Es müsste eigentlich so etwas wie eine Finanzpolizei geben, wie in Italien. Natürlich muss nicht der Bund jedes Autohaus überwachen. Aber ab einer bestimmten Größe sollte es eine einheitliche Aufsicht geben. Und umgekehrt sollten auch die Landeskriminalämter bei der Erstbewertung von Verdachtsmeldungen mit einbezogen werden. Denn sie verfügen über polizeiliche Erkenntnisse. Es kann bei der Bekämpfung einer Bande zum Beispiel relevant sein, wer Beifahrer bei einem Verkehrsunfall war. Das kann die FIU beim Zoll nicht leisten.
Also sind die Hauptprobleme bei der FIU Struktur und Personal?

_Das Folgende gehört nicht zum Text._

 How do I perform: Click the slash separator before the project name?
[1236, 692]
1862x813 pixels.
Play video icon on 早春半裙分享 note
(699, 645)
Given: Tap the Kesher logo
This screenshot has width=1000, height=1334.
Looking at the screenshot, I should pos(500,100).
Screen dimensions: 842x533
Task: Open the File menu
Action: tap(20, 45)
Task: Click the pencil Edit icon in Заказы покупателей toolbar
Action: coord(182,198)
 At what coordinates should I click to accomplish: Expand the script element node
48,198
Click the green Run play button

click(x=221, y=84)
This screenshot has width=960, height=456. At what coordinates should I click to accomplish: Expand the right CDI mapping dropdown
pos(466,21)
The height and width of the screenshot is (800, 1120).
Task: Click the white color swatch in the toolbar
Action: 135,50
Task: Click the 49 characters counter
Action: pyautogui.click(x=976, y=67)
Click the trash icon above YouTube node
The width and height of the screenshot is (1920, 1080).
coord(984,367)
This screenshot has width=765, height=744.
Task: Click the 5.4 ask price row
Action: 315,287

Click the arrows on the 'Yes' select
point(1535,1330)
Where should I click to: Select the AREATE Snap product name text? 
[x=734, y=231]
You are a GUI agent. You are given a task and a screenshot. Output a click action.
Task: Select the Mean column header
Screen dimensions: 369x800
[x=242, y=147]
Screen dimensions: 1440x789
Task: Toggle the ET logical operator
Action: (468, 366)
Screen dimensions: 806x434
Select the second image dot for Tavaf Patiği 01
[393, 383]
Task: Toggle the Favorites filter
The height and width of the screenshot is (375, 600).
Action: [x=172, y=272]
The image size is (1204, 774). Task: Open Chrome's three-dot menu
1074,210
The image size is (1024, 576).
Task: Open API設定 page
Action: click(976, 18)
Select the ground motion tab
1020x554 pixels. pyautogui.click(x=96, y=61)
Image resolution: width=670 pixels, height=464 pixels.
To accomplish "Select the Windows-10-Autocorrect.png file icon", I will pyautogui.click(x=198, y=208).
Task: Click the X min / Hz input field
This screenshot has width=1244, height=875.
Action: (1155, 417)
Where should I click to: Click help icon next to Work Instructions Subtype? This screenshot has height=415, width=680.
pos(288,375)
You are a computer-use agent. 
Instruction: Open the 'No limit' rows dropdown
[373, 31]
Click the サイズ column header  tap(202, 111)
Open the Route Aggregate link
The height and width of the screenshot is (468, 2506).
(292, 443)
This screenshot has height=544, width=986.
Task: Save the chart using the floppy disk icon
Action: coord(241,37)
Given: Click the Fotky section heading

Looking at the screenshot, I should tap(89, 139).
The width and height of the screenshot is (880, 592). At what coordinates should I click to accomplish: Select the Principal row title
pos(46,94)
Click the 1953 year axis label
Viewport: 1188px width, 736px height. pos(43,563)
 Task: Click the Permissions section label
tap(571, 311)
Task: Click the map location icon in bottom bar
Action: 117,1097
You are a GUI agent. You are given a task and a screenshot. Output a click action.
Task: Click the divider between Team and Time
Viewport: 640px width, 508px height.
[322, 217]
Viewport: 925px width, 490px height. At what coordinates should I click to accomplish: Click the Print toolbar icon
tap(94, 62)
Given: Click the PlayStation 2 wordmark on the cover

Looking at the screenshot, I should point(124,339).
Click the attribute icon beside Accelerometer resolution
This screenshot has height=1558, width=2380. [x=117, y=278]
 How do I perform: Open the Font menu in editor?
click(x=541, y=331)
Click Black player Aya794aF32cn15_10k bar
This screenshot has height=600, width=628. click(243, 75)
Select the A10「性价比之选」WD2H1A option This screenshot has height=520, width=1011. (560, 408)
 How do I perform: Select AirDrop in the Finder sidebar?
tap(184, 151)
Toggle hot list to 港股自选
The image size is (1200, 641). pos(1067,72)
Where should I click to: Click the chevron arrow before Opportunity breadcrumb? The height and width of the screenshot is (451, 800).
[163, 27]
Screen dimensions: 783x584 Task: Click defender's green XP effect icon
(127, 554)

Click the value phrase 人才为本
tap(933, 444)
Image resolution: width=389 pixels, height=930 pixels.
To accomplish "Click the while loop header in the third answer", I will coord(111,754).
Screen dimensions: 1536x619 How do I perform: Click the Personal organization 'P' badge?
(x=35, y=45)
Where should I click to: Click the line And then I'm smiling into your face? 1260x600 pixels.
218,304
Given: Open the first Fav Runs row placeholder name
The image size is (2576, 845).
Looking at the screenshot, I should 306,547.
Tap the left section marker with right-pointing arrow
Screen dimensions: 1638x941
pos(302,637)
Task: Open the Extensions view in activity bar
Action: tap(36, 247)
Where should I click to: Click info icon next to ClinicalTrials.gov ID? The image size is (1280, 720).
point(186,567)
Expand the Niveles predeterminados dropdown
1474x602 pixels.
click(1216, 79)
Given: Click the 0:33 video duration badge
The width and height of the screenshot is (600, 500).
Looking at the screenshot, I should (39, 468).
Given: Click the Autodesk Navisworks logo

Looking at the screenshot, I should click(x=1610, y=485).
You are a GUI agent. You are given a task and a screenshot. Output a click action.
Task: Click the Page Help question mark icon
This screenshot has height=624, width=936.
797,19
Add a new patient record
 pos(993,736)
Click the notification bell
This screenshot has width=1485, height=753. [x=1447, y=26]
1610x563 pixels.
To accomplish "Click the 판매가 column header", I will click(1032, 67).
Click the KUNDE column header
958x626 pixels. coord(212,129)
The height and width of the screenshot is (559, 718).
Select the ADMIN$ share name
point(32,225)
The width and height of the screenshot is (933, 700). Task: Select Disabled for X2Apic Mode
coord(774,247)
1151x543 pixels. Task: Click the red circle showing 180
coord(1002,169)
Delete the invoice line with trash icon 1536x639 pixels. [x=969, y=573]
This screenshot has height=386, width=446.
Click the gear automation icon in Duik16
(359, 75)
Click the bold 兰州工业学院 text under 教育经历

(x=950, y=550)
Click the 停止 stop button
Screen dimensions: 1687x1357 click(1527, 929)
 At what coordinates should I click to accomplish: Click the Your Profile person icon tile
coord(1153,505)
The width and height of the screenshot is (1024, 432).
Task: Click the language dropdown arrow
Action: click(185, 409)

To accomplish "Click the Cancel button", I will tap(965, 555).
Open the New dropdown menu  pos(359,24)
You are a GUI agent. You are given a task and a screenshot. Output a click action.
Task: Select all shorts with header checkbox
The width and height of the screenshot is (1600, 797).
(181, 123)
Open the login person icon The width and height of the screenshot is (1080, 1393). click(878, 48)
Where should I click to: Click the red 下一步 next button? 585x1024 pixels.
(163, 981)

Ja, die Kriminalpolizei hat attraktivere Pensionsregelungen als die FIU. Die FIU gilt bei Kriminalisten als die Höchststrafe. Das muss sich ändern.
Bislang war es so, dass, um jemanden wegen Geldwäsche anzuklagen, der Staatsanwaltschaft eine rechtswidrige Vortat bekannt sein musste. Dabei musste es sich um eine Tat aus dem Vortatenkatalog des § 261 StGB handeln. Nun wird der Katalog abgeschafft – wie viel bringt das?
Geldwäsche dient ja nur der Verschleierung von Finanzflüssen aus einer Straftat. Die Abschaffung des Vortatenkatalogs war notwendig. Der All-Crimes Ansatz ist in anderen europäischen Ländern bereits Normalität. Das Problem ist, dass die Ermittler zwar sehen, dass Geld von A nach B fließt, aber oft gar nicht wissen aus welcher Straftat das Geld stammt. Daher brauchen wir mehr Transparenz bei den Eigentümern von Briefkastenfirmen. Dort wird der wahre Eigentümer nur eingetragen, wenn die Person mindestens 25 Prozent an einer Firma hält. Das heißt Rocco und vier Brüder reichen, um diese Schwelle zu umgehen. Außerdem ist unser Steuergeheimnis zu streng. Denn wer zum Beispiel Geld aus illegalen Waffenhandel wäscht, wird das nicht versteuern.
Wenn man sich mit der Geldwäschebekämpfung in Deutschland auseinandersetzt, bekommt man den Eindruck, dass sich ein Land wie Hamburg gar nicht groß darum bemüht, Geldwäsche stärker zu bekämpfen. Dabei gehen dem Staat durch Geldwäsche Auswertungen zufolge jährlich über 100 Milliarden Euro verloren. Trügt der Schein?
Ja, auch Hamburg braucht eine bessere Geldwäscheaufsicht im Immobiliensektor. Das lohnt sich auch finanziell für das Land. Beim Steuervollzug bringt ein Steuerprüfer im Jahr circa eine Million Euro mehr in die Staatskasse. Zwar argumentieren ja die Länder häufig, dass höhere Einnahmen durch mehr Personal in den Länderfinanzausgleich fließen und dann nicht genug in Hamburg bleibt. Wenn es aber um Strafverfahren geht, fließt das in den Justizetat und Hamburg kann die Einnahmen behalten. Auch so lohnt sich die Bekämpfung von Geldwäsche und Steuerbetrug. Das sehen wir ja am Fall der Warburg Bank und den Cum-Ex Geschäften.
Der Geldwäsche Paragraf wird immer wieder überarbeitet – durchschlagende Erfolge gibt es bislang nicht. Warum fehlt der politische Wille, Gesetze zu verabschieden und Strukturen zu schaffen, die die Bekämpfung der Geldwäsche effektiver machen würden?
Geldwäsche ist die Kriminalität der Reichen und Mächtigen. Die sind froh, wenn das so weiter läuft. Es gibt keine Bilder von Opfern von Geldwäsche. Die Menschen spüren das nicht unmittelbar im Portemonnaie und daher macht sich auch kein Politiker beliebt, die oder der sich dieser Mega-Baustelle widmet. Olaf Scholz hat sich zum Beispiel nicht wirklich für das Chaos bei der FIU interessiert, bis ich ihn mit meinen Anfragen dazu extrem genervt habe.